Telah seharian dia menyusuri hutan, namun pulau ini seperti tiada bertepi. Dia mulai mendekap dadanya. Dingin. Rimbun ilalang juga membuat kulitnya gatal-gatal. Dia menggaruknya sampai memerah dan berdarah. Semak-semak di depannya terlihat semakin sedikit, tanah yang dipijaknya mulai berubah menjadi pasir. Apakah dia telah sampai di sebuah pantai?
"Aku kedinginan dan lapar," gumamnya.
Dia dapat bicara meski sepatah kalimat saja. Sebuah pohon yang dapat dia jangkau buahnya menghentikan langkahnya. Buah itu hanya sebesar kepal, maka dia memakan banyak sekali. Perutnya langsung sakit. Dia buang air besar di atas pasir.
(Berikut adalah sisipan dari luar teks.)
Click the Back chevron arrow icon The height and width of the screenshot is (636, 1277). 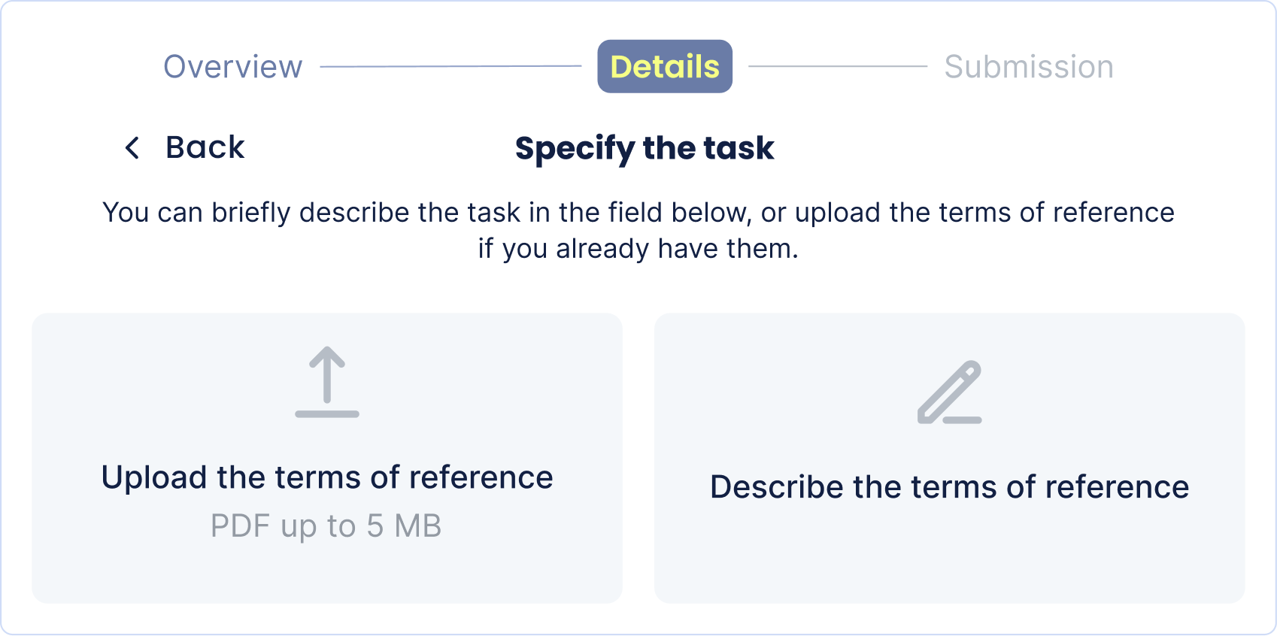(132, 147)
Ternyata di depannya bukanlah pantai, melainkan sebuah gurun yang tak dapat dilihat batasnya. Walaupun begitu, dia menyusurinya tanpa ragu-ragu. Berhari-hari sudah, berlama-lama dia berjalan menyusuri gurun pasir itu. Dia terlalu lelah. Perutnya telah membesar. Bukan karena terlalu banyak makan, tapi mungkin benih-benih orang-orang yang menyetubuhinya telah tumbuh.
Dahaga yang begitu hebat dirasakannya tertuntaskan oleh sebuah oase yang muncul sedikit demi sedikit dari balik gurun. Dia bukan nabi, bukan pula istri seseorang yang sangat mulia, tetapi kolam jernih itu begitu saja ada di depannya seakan-akan memang hanya diciptakan untuknya. Adapun dia hanya pelacur yang belum puas dengan hidupnya sendiri.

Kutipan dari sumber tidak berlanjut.